Article mis en ligne le mardi 22 novembre 2011

Source : _ http://bellaciao.org/fr/spip.php?article122629

La fin du libre choix de l’avocat pour les GàV en matière de terrorisme.

Le gouvernement actuel continue de progresser dans sa lutte contre les droits et libertés fondamentaux.

Il s’agit depuis le 14 novembre 2011 d’une attaque frontale contre la convention Européenne des Droits de l’Homme, au mépris, en outre, de la position négative exprimée à plusieurs reprises par le Conseil National des Barreaux.

C’est extrêmement grave.

On parle ici de la fin du libre choix de l’avocat.

D’une "liste spéciale" d’avocats autorisés à assister les personnes gardées à vue pour "actes de terrorisme".



Garde à vue : régimes dérogatoires

Un décret relatif à la désignation des avocats pour intervenir au cours de la garde à vue en matière de terrorisme vient de paraître au Journal officiel.

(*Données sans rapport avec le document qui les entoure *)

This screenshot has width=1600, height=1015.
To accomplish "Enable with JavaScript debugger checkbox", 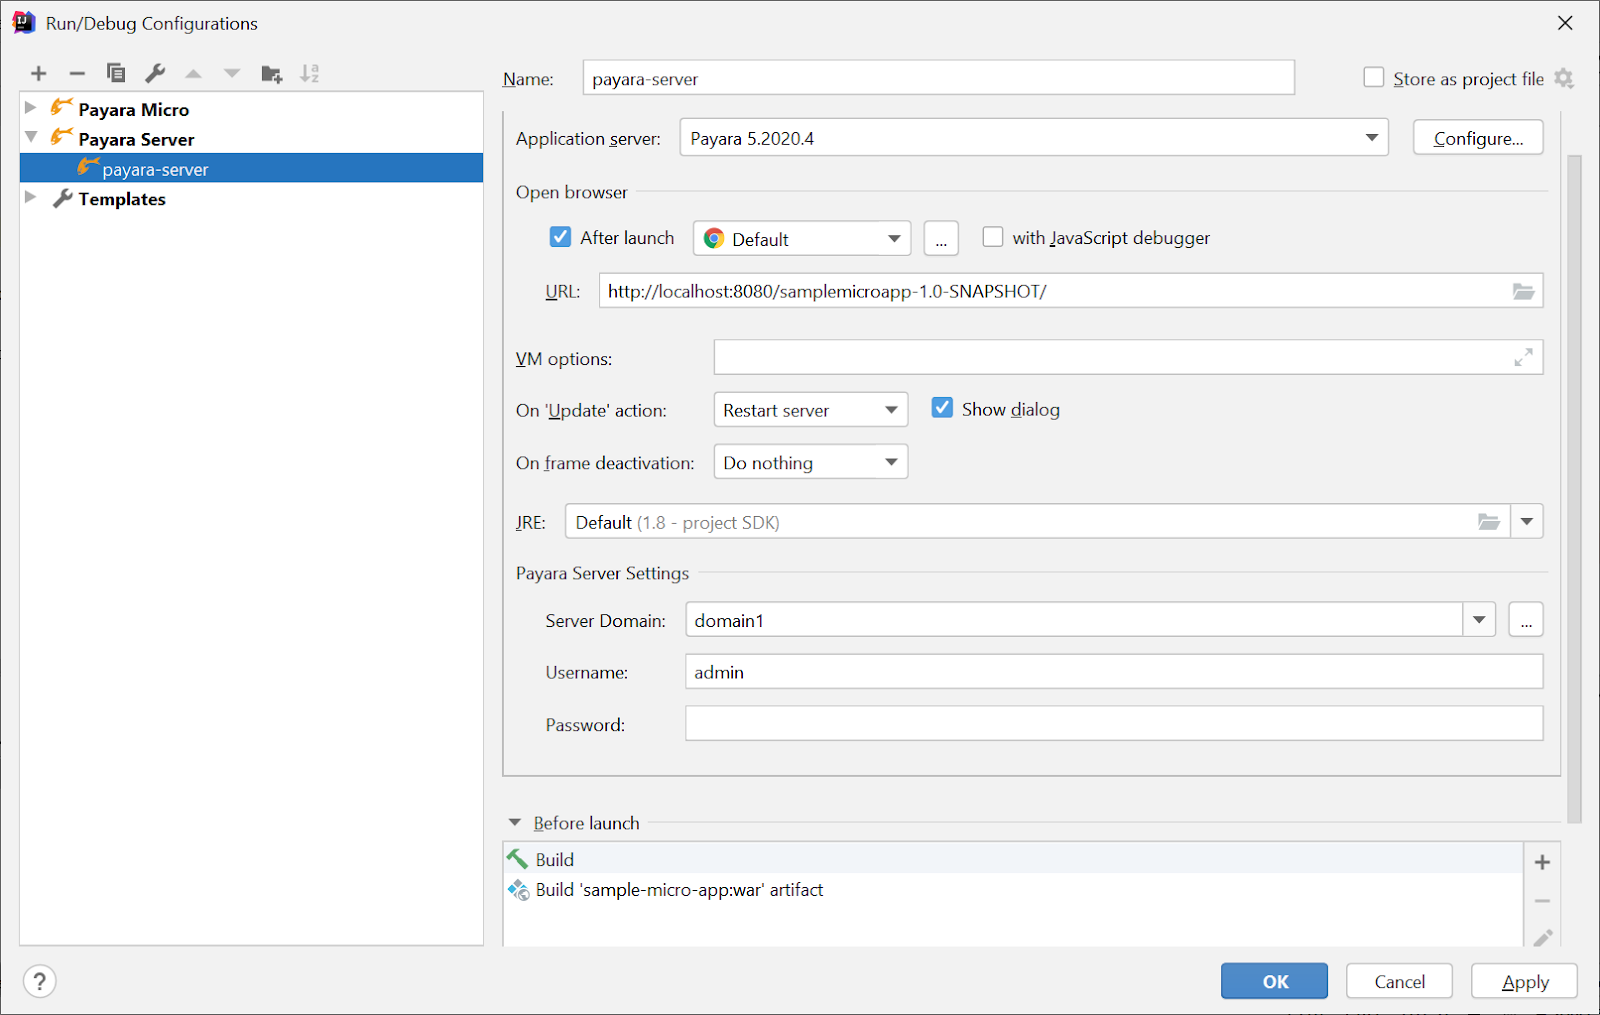I will coord(993,237).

Le décret n° 2011-1520 du 14 novembre 2011 relatif à la désignation des avocats pour intervenir au cours de la garde à vue en matière de terrorisme prévoit que, en vue de l’établissement d’une liste nationale, «  le conseil de l’Ordre de chaque barreau propose au bureau du Conseil national des barreaux des avocats inscrits au tableau depuis plus de cinq ans », le nombre des avocats proposés par chaque barreau ne pouvant « ni excéder 10 % du nombre des avocats inscrits au tableau ni être inférieur à trois ».

Le Conseil national des barreaux a déclaré à plusieurs reprises être opposé à cette disposition qui, selon l’institution, va à l’encontre du principe de libre choix de l’avocat, inscrit dans la Convention européenne des droits de l’Homme.

Ce décret est applicable à compter du 17 novembre 2011.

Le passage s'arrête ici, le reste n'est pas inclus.